▸ DIRECTIONS: Omit the pictures and return every entry exactly as written.

▸ DATA SUPPLIED:
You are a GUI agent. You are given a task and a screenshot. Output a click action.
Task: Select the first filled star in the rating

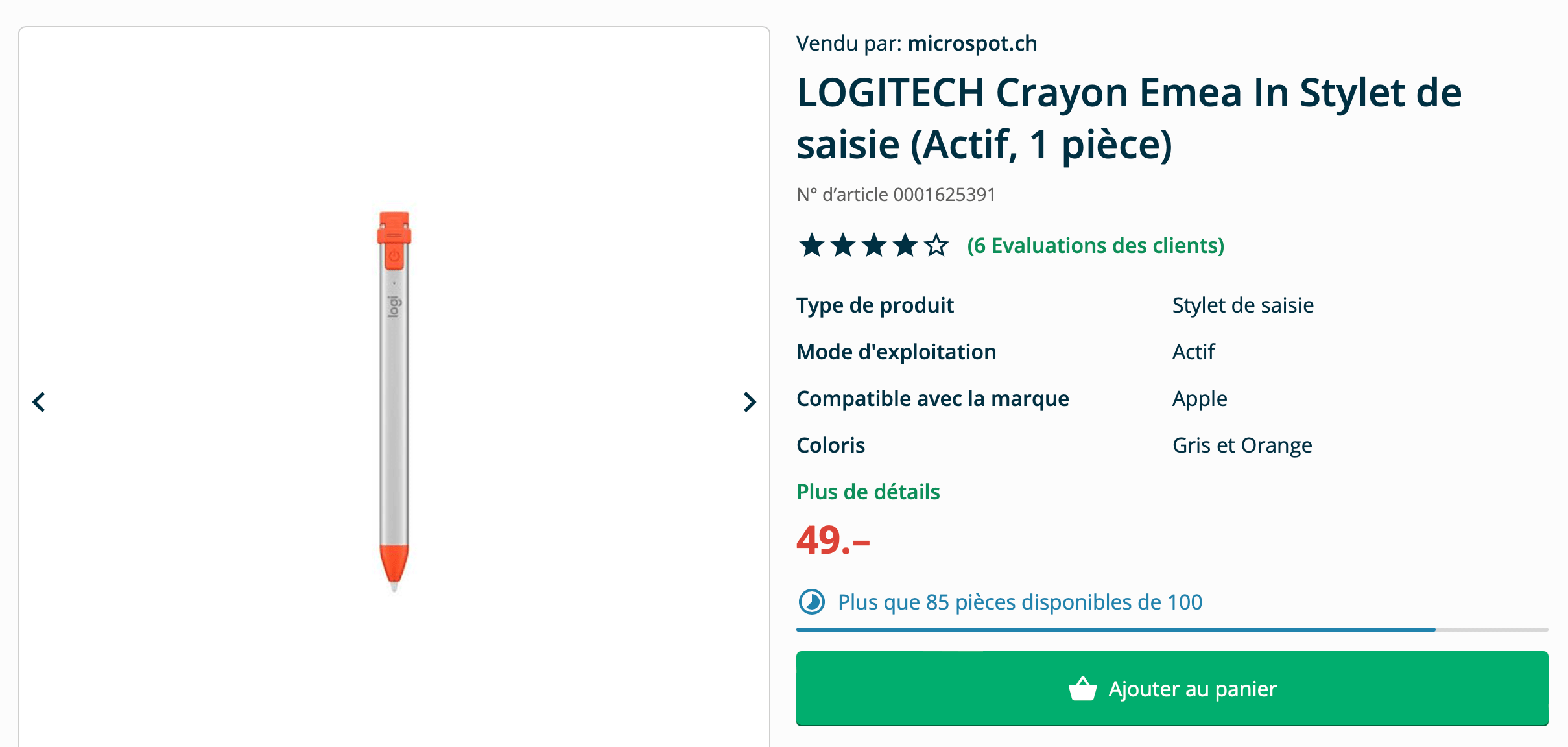(813, 246)
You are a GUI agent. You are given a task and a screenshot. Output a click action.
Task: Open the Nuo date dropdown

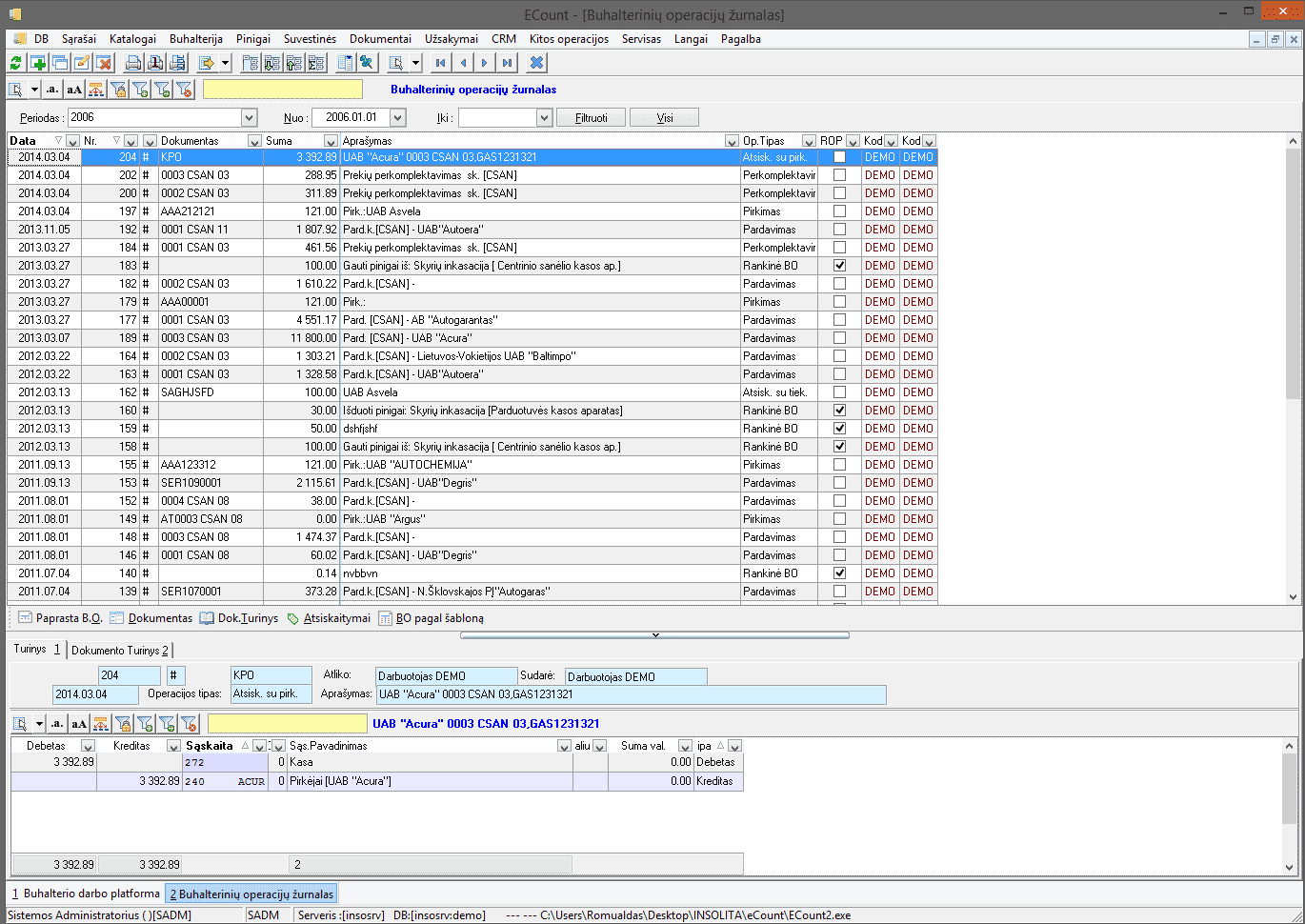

▸ RESPONSE TO THIS TASK:
You are a GUI agent. You are given a task and a screenshot. Output a click action.
Task: Select the first filled star in the rating

(813, 246)
You are a GUI agent. You are given a task and a screenshot. Output a click action.
Task: Open the Nuo date dropdown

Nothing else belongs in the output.